Stored data entries
......
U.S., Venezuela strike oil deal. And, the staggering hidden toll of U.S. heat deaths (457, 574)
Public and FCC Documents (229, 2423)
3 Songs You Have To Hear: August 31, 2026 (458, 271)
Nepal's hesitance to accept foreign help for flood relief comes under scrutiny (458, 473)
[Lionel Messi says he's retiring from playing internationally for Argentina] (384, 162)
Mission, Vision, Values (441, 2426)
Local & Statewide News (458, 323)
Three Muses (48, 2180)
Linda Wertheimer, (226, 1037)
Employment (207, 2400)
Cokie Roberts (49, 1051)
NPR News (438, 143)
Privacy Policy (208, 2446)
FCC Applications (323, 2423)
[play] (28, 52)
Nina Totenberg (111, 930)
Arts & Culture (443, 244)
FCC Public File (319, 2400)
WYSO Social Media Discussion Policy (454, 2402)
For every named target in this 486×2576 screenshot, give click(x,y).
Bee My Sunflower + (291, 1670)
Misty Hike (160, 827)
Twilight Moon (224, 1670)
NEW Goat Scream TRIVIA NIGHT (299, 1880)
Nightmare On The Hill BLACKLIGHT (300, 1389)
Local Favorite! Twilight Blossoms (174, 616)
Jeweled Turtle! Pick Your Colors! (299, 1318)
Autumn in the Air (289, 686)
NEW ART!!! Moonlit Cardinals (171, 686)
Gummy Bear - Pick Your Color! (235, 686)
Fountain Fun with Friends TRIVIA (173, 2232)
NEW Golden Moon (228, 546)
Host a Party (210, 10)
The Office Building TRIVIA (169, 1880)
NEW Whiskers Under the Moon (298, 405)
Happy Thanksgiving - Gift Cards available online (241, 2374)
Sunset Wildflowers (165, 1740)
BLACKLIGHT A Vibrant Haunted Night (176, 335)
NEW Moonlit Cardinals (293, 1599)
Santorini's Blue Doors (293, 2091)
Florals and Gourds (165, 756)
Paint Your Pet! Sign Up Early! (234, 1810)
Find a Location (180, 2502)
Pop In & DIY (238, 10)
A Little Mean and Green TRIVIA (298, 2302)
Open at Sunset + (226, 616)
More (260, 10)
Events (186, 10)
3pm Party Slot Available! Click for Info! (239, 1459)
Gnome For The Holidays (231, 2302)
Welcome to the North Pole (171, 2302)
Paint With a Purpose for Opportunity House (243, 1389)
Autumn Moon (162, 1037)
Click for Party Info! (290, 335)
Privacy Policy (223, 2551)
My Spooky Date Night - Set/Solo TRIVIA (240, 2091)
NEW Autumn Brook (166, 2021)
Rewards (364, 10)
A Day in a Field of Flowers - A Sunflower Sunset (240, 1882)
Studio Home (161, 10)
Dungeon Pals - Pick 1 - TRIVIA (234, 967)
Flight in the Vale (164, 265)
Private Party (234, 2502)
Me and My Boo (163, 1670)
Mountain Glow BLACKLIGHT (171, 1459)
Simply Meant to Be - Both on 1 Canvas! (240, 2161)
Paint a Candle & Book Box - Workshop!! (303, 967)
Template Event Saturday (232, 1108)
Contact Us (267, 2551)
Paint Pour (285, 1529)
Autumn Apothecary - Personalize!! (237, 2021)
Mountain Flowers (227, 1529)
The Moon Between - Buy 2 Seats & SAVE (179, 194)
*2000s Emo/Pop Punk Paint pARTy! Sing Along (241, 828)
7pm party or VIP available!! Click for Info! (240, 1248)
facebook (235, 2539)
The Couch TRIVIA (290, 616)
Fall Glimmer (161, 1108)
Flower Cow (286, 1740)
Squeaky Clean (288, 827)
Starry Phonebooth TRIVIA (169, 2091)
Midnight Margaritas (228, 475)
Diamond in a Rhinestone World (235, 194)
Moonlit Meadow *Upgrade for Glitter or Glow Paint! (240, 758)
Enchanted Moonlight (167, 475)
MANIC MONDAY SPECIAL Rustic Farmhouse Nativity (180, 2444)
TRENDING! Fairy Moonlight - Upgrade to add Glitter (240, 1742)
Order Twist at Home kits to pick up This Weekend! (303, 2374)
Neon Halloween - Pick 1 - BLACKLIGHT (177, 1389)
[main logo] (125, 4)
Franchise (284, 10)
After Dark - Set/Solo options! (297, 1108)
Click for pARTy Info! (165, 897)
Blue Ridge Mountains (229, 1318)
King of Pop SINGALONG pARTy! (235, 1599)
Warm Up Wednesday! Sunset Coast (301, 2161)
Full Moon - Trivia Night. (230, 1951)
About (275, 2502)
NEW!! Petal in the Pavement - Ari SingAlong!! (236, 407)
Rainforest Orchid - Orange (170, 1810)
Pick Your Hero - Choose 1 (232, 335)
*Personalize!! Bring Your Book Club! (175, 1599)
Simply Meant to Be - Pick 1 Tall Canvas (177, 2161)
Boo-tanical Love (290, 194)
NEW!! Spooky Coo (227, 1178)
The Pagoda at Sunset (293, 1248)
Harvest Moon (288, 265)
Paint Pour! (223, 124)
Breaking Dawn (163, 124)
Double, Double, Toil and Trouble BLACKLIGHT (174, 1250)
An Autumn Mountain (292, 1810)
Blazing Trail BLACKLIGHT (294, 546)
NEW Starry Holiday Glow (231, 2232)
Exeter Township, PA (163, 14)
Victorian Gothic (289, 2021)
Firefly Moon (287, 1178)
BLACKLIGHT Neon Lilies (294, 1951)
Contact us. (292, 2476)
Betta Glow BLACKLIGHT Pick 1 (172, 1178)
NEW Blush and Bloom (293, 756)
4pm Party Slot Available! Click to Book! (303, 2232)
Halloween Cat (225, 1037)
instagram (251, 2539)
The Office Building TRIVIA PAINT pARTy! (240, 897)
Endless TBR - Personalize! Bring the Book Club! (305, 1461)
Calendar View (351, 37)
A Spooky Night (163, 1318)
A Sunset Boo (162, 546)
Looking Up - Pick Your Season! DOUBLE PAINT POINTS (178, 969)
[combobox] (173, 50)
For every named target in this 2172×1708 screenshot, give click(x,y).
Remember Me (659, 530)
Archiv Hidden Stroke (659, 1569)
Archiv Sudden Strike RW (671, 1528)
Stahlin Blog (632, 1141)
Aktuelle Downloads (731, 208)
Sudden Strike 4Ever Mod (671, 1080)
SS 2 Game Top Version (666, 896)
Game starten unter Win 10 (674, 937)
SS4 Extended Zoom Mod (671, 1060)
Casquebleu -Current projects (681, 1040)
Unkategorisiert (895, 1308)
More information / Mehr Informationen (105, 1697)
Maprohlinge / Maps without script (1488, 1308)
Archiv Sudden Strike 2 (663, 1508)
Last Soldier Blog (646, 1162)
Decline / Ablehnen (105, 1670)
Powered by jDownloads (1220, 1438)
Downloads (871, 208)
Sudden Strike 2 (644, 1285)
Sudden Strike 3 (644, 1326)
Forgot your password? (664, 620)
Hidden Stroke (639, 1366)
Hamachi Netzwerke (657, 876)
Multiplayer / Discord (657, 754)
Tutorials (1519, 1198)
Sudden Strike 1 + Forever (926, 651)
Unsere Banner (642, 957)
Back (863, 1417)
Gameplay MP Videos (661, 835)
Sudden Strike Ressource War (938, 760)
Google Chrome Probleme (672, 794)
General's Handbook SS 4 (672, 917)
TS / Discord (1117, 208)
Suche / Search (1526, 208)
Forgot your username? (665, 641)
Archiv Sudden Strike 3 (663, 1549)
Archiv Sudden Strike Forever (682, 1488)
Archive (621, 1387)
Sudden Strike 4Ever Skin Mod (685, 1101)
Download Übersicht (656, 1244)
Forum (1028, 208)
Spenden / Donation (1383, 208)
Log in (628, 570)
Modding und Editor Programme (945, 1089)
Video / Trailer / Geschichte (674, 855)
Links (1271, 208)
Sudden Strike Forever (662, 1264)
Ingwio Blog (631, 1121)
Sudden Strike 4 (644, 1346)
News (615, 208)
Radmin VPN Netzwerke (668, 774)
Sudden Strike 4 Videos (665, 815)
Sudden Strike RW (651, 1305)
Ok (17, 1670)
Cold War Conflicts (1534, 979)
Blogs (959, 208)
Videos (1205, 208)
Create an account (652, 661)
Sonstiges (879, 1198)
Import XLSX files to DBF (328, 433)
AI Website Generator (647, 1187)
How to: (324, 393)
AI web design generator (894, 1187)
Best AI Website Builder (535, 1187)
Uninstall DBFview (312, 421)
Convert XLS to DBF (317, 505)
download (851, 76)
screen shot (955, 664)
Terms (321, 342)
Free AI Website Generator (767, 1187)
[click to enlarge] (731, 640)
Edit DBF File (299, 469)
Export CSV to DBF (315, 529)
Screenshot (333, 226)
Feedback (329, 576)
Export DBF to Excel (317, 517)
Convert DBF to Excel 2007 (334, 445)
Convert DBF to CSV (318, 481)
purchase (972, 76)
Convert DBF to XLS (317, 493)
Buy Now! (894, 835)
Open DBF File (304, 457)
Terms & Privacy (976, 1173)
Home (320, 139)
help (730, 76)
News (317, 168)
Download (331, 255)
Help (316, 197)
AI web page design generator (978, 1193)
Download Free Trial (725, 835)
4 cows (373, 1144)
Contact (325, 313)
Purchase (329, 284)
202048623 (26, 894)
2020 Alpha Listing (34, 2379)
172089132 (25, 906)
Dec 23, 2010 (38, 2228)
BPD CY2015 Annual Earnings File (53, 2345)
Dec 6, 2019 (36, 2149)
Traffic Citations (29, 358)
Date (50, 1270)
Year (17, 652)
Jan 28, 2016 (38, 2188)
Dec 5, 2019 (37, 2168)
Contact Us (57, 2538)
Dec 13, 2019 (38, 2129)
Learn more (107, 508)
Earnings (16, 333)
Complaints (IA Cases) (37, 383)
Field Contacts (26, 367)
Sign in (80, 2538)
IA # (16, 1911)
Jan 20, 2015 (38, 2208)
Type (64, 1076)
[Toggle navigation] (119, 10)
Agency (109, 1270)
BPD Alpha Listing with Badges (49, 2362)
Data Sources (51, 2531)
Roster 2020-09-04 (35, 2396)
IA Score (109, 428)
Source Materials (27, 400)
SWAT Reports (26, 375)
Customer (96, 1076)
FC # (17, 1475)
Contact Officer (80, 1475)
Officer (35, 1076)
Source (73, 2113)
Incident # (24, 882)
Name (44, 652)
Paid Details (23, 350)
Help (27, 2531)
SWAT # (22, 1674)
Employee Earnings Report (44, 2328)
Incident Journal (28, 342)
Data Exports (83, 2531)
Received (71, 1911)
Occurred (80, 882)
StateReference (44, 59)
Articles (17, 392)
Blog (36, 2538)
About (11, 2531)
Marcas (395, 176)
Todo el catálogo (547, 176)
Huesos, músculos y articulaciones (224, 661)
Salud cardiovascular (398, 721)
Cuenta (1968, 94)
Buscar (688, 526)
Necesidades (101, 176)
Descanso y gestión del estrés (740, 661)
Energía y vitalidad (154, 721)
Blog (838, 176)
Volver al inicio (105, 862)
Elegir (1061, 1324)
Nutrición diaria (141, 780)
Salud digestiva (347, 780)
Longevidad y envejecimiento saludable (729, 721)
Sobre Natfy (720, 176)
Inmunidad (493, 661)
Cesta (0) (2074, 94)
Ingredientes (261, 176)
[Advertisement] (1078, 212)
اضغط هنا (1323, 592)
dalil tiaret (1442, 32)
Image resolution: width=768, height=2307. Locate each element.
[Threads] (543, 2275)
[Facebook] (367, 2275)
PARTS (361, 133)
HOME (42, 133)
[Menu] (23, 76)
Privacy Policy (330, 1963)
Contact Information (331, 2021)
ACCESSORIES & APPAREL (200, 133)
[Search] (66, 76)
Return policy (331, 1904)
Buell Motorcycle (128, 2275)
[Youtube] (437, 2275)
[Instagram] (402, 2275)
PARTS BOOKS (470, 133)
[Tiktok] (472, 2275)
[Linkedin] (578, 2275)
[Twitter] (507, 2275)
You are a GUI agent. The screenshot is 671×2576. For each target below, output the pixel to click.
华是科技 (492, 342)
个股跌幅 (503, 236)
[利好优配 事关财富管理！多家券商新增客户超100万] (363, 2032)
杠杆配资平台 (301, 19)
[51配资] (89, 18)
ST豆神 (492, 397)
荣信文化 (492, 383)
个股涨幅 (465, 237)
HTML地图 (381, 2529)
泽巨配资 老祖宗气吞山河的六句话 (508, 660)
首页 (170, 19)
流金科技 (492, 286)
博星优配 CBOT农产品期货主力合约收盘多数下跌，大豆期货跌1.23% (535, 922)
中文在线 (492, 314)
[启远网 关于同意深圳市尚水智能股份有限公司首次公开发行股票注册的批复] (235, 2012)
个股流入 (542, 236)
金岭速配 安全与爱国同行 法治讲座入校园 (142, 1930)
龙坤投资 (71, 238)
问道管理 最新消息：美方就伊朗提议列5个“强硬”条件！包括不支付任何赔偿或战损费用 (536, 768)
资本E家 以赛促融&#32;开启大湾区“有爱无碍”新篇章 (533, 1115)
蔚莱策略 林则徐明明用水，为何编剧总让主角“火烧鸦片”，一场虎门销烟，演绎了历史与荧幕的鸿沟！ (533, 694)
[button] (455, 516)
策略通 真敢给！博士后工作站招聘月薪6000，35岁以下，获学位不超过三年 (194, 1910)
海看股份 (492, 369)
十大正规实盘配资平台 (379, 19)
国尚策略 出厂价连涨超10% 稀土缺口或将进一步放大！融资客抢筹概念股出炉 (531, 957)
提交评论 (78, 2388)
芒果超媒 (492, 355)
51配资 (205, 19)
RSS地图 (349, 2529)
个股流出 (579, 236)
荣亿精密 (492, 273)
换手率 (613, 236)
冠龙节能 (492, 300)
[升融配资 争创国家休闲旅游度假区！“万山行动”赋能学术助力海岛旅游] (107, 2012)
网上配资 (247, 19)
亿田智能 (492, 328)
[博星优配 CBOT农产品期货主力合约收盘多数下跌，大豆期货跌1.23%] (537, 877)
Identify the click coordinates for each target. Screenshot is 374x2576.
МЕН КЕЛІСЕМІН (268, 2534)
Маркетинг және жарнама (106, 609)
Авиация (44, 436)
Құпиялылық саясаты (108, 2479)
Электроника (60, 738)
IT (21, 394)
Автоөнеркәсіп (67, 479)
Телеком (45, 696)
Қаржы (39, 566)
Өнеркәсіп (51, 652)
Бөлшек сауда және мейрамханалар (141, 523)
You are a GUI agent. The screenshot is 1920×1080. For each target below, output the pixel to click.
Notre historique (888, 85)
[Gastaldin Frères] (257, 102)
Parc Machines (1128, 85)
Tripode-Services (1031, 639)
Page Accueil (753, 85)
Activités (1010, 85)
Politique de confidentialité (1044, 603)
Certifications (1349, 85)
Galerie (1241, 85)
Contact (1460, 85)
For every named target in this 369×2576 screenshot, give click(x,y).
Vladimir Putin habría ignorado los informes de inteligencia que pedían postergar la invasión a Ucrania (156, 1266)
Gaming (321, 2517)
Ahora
......
= EXERCISE PROMPT =
An exact copy of the lines above, from the one containing "3 Songs You" down to the one containing "NEW Goat Scream TRIVIA NIGHT (299, 1880)" and including both, is the whole answer; retype it and nothing else.

= SOLUTION TO THE PROBLEM =
3 Songs You Have To Hear: August 31, 2026 (458, 271)
Nepal's hesitance to accept foreign help for flood relief comes under scrutiny (458, 473)
[Lionel Messi says he's retiring from playing internationally for Argentina] (384, 162)
Mission, Vision, Values (441, 2426)
Local & Statewide News (458, 323)
Three Muses (48, 2180)
Linda Wertheimer, (226, 1037)
Employment (207, 2400)
Cokie Roberts (49, 1051)
NPR News (438, 143)
Privacy Policy (208, 2446)
FCC Applications (323, 2423)
[play] (28, 52)
Nina Totenberg (111, 930)
Arts & Culture (443, 244)
FCC Public File (319, 2400)
WYSO Social Media Discussion Policy (454, 2402)
For every named target in this 486×2576 screenshot, give click(x,y).
Bee My Sunflower + (291, 1670)
Misty Hike (160, 827)
Twilight Moon (224, 1670)
NEW Goat Scream TRIVIA NIGHT (299, 1880)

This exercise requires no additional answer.